The Magistrates Court today underlined the right of anyone to express themselves freely without fear of physical harm. Magistrate Joe Mifsud was specifically speaking of the right of protesters to lay symbols like flowers and candles at the Great Siege Memorial in protest after the assassination of Daphne Caruana Galizia.
He made the remarks after hearing Santa Luċija couple Helen Cutajar and Paul Cassar admit to threatening and physically assaulting my wife, Clemence Dujardin and breaking her mobile phone at the feet of the Great Siege Memorial on 13 December of last year.
Helen Cutajar and Paul Cassar admitted the charges and were ordered to repay my wife the cost of her phone. The Court also gave a protection order for the next 3 years, the maximum permitted by law, ordering Helen Cutajar and Paul Cassar to stay away from Clemence or face harsher consequences.
The Magistrate’s comments are very significant.

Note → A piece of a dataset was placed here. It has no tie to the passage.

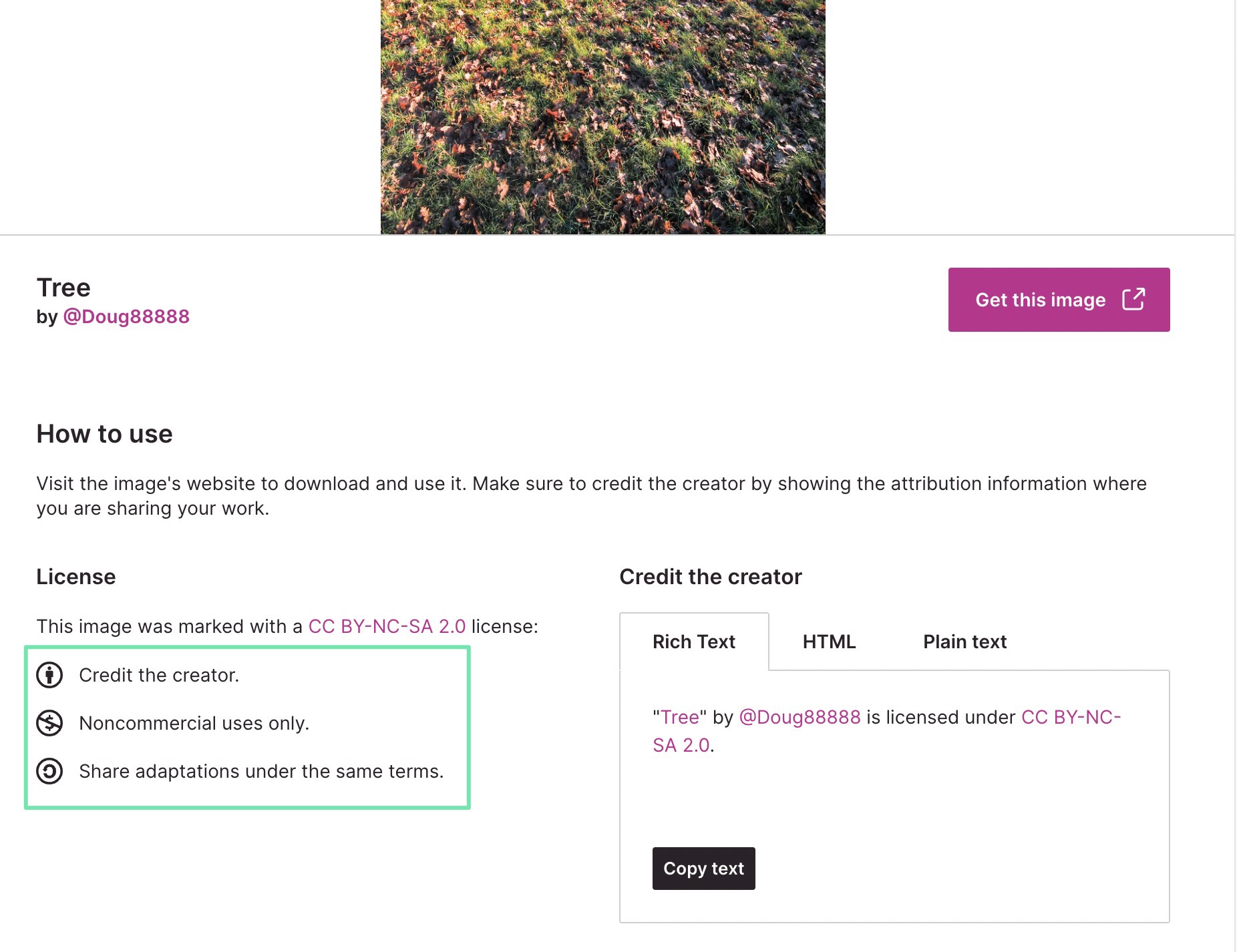Open @Doug88888 profile link under Tree title
1237x952 pixels.
126,316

The remarks acknowledge that laying of flowers and candles is a form of protest and therefore eligible for the protections the State is obliged to give to free expression. “This is their way of expressing themselves,” he said.
The observation should be self-evident but it is currently a matter of dispute in a separate case I filed against the government in the Constitutional Court where I am having to argue that indeed the daily removal of the flowers and candles and messages of protest by government employees is a breach of that right to free expression.

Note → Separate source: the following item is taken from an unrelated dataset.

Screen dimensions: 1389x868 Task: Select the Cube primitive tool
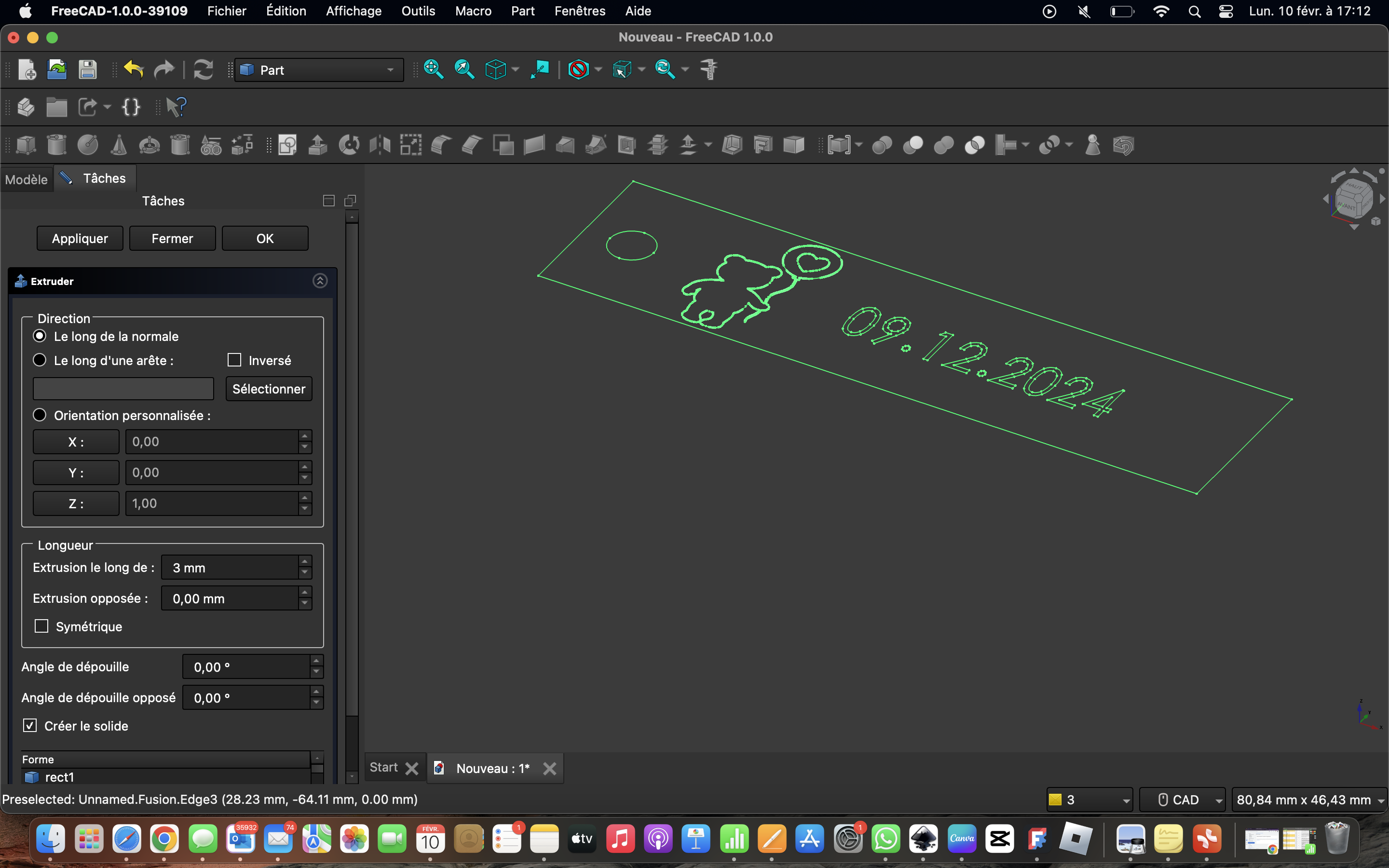26,145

Magistrate Joe Mifsud’s decision is also important because he interpreted the assault on my wife not only an assault on a civil society activist but in a way also an assault on her because of my line of work as a journalist.
The Magistrate indeed extended the protection order given to protect Clemence to me as well.

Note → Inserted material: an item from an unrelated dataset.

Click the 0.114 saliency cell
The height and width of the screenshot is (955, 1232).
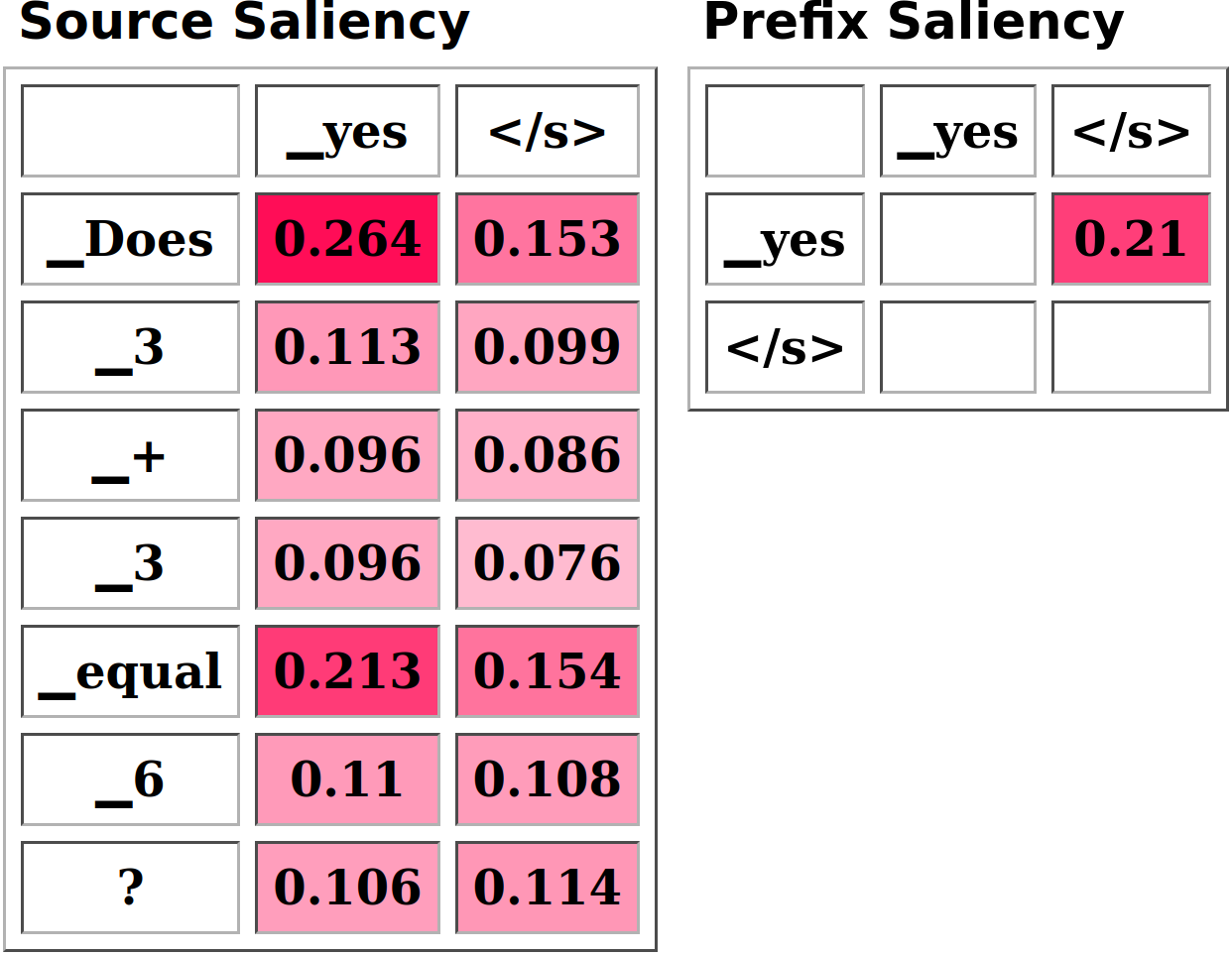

The Court’s decision and remarks show an encouraging understanding that free speech takes different forms and disagreement does not justify violent retribution. They also show an understanding of the obligation of the State to protect dissenters in civil society and journalists.
It is a message the government should take heed of because its censorship of the Valletta protest is what, in the minds of people like Helen Cutajar and Paul Cassar, justifies the criminal action they admitted to today.
As this post of mine from a day after the incident occurred shows, Helen Cutajar had publicly stated repeatedly her contempt for Daphne Caruana Galizia and her declared wish to show her when she was alive, and anyone who dared regret her assassination when she wasn’t anymore, “what Helen is made of”.
My wife happened to be there the day Helen Cutajar decided to see through her long published threats. One branch of our government, the executive represented by Owen Bonnici egged her on, effectively inciting this sort of behaviour by leading by its own example.
Another branch of government, the judiciary today put its foot down and reminded this sort of behaviour is not acceptable in a democratic society.
When the whole thing was over we walked past Helen Cutajar and Paul Cassar and went back to the Great Siege Memorial where with some friends we left some flowers and candles and continued our protest.